(Excerpt provided begins)

What Hospitals Must Do to Comply

On Dec. 18, 2020, HHS issued instructions on how hospitals must disclose their prices, outlining two methods:

  • A machine-readable file that contains standard charges for all charges and services at the hospital, including gross charges, discounted cash prices, payer-specific negotiated charges, and de-identified minimum and maximum negotiated charges; and
  • A consumer-friendly display of at least 300 shoppable services, that can be scheduled in advance, including plain-language descriptions in a searchable format. This section must also provide gross and discounted cash prices, payer specific charges, and de-identified minimum and maximum negotiated charges.

The Legal Battle Over Transparency

AHA has vigorously fought the transparency rule almost from the moment HHS proposed the final version in November 2019, arguing that requiring disclosure of the closely guarded rates negotiated with payors violates hospitals’ First Amendment rights. AHA President Rick Pollack also warned that the rules “could seriously limit the choices available to patients in the private market and fuel anticompetitive behavior among commercial health insurers in an already highly concentrated insurance industry.”

In December 2019, the Association of American Medical Colleges, Children’s Hospital Association and Federation of American Hospitals joined AHA in a lawsuit challenging the rules and HHS’ statutory authority to require public disclosure of individually negotiated rates between commercial insurers and hospitals. The agency won the first round on June 27, when the U.S. District Court for the District of Columbia dismissed the case without a trial.

The appeal to the D.C. Circuit was the last hope of AHA and its allies. But it was not to be. The appeal judges upheld the lower court’s ruling, finding that HHS’ rule was: i. consistent with the First Amendment; ii. within the agency’s power to issue under the Affordable Care Act; and iii. did not seek to expand, nor “otherwise affect traditional or ordinary economic regulation of commercial activity.”

AHA had also argued that hospitals use different payment methodologies and store information across different systems, making it difficult to put into a single, comprehensive list. But the court noted that the rule’s effective date had already been delayed by one year, that it only applies to base rates, and that HHS increased the burden estimate tenfold. They wrote that the newer, 150-hours-per-hospital estimate in the rule’s first year is similar to one provided by the Healthcare Financial Management Association, a trade group for healthcare finance leaders, which filed an amicus brief in support of the AHA.

Finally, the judges also rejected the AHA’s argument that the price transparency rule will mislead consumers, agreeing with HHS’ contention that that it’s actually the current system (i.e., pre-transparency rules in effect before Jan. 1, 2021) rule that’s misleading.


The stakes are high. CMS declared its intention to enforcing the new rules aggressively via response to complaints and proactive monitoring and auditing. Hospitals that don’t comply face the risk civil monetary penalties of up to $300 a day and more than $100,000 per year. However, on Dec. 21, the AHA a letter calling on the incoming Biden-Harris administration to “exercise enforcement discretion” with regard to the new rule. Given the popularity of the concept of empowering consumers to make informed decisions about their own health care, judicious and restrained enforcement rather than repeal may turn out to be a workable solution.

(Excerpt provided ends)

Task A
Rewrite the section of the hospital price transparency excerpt that begins at "AHA had also" and stops after "of the AHA.", using "standard rates" in place of "base rates".
Task B
In the hospital price transparency excerpt, what is the maximum daily civil monetary penalty for hospitals that don't comply?

(Given records begins)

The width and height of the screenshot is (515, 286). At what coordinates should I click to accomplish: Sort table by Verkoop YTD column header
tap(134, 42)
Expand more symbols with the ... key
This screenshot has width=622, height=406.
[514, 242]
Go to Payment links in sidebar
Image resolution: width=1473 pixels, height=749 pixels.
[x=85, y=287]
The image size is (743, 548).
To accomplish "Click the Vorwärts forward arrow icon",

(Given records ends)
(Given records begins)

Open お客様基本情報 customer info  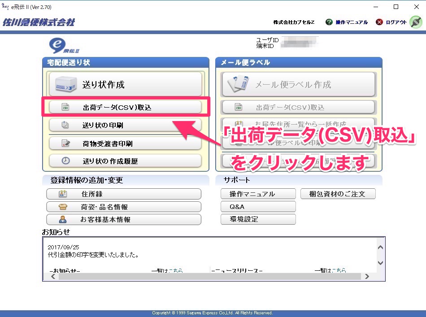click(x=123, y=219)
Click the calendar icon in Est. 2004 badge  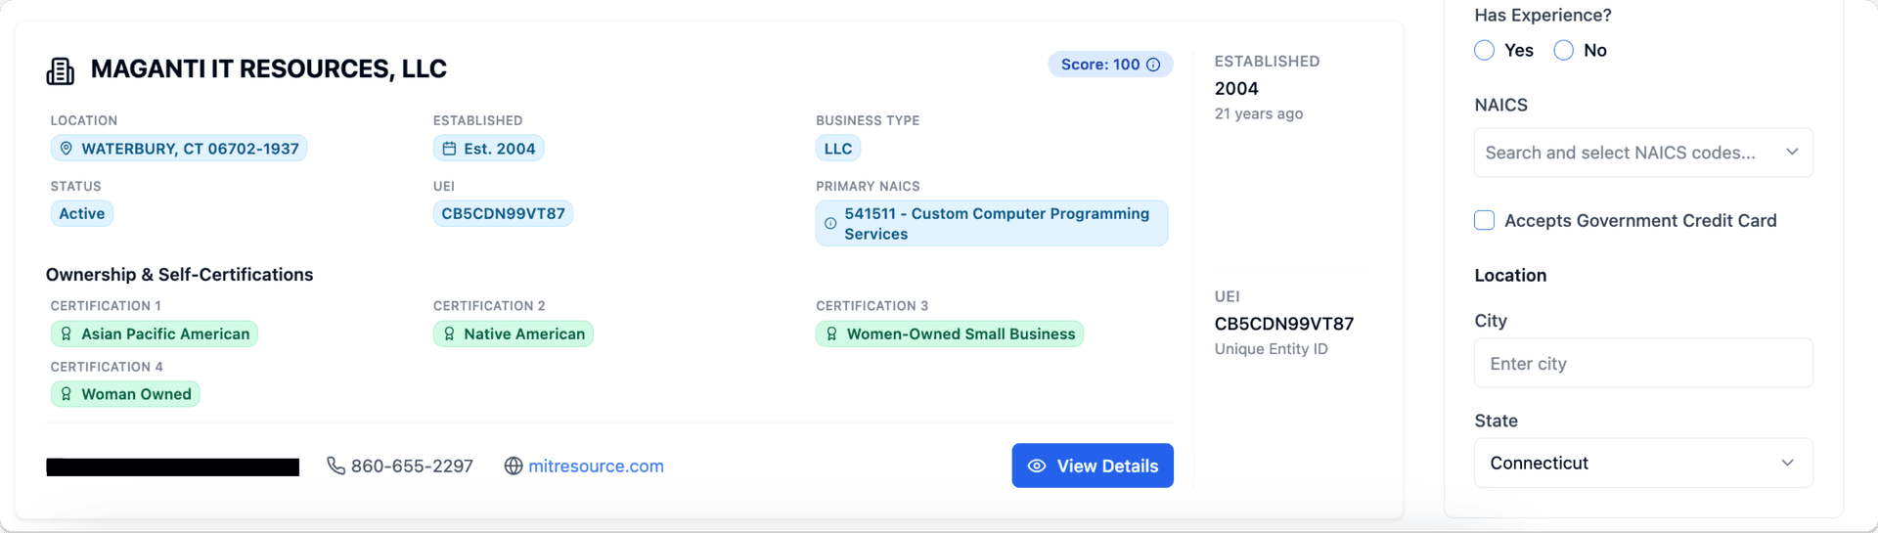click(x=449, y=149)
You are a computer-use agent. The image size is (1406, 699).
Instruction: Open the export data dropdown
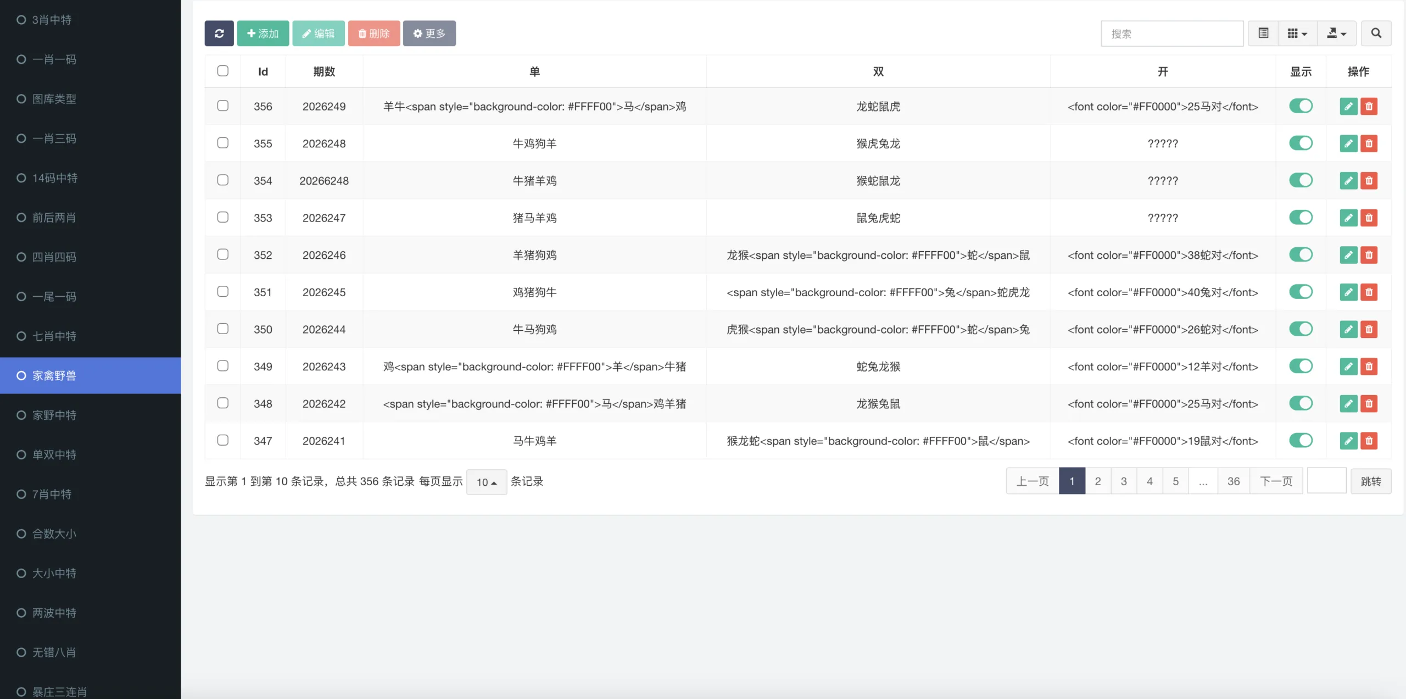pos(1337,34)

(Given records ends)
(Given records begins)

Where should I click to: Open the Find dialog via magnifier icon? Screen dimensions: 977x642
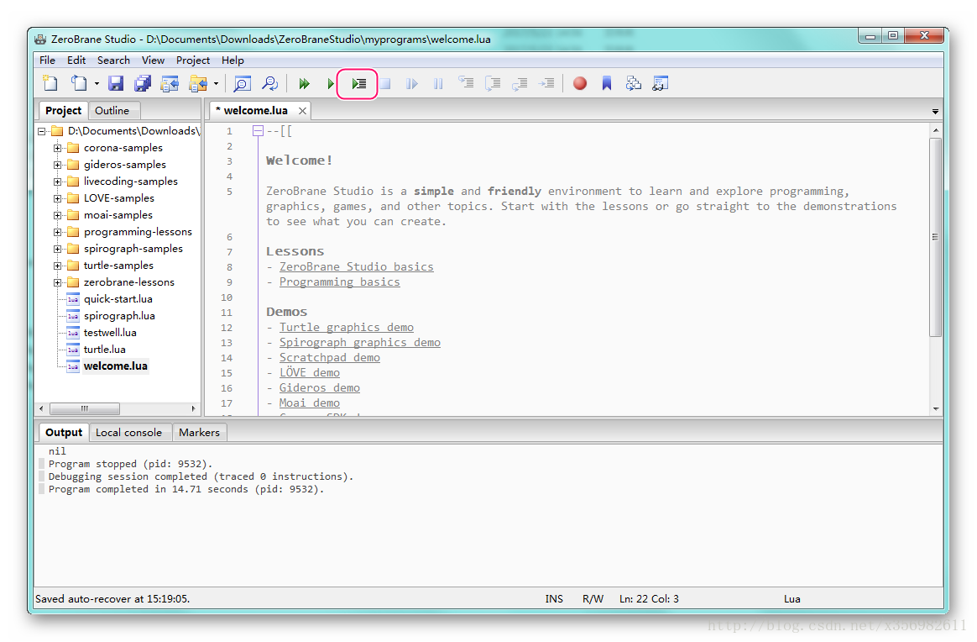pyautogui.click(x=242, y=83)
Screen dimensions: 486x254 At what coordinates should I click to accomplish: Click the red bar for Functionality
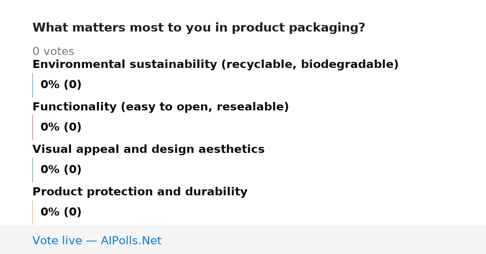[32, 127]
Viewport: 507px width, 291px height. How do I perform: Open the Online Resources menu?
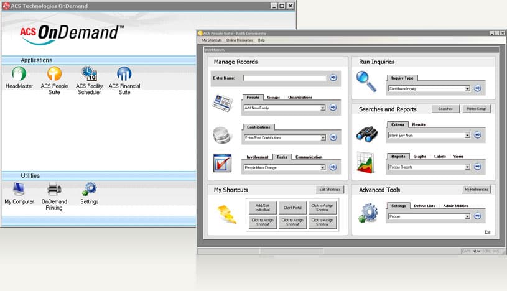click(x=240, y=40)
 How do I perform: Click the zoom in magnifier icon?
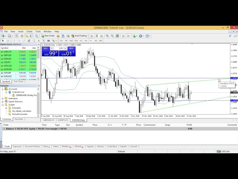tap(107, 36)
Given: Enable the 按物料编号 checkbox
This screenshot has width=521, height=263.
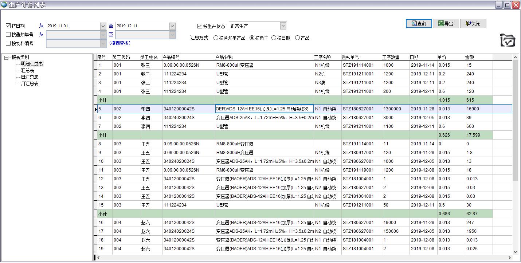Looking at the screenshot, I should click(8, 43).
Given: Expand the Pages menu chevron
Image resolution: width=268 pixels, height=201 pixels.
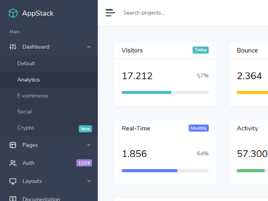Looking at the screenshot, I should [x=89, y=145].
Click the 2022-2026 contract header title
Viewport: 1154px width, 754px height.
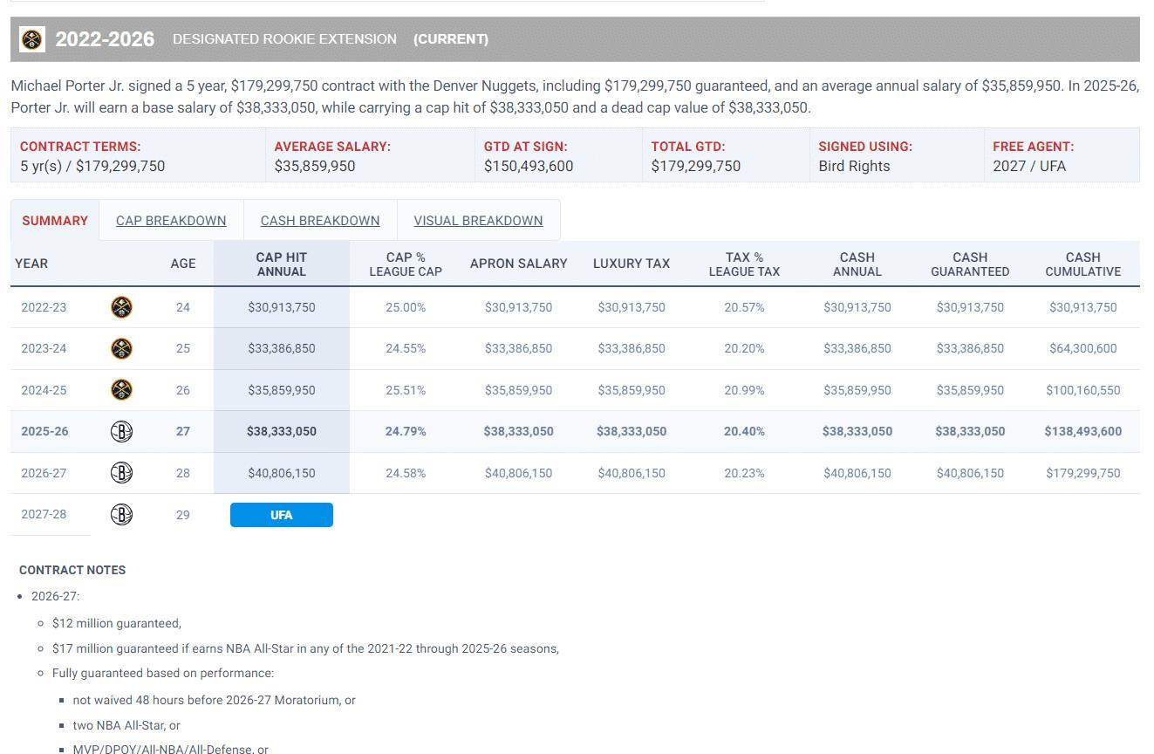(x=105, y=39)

(Given records ends)

Solution A
AHA had also argued that hospitals use different payment methodologies and store information across different systems, making it difficult to put into a single, comprehensive list. But the court noted that the rule’s effective date had already been delayed by one year, that it only applies to standard rates, and that HHS increased the burden estimate tenfold. They wrote that the newer, 150-hours-per-hospital estimate in the rule’s first year is similar to one provided by the Healthcare Financial Management Association, a trade group for healthcare finance leaders, which filed an amicus brief in support of the AHA.

Solution B
Up to $300 a day.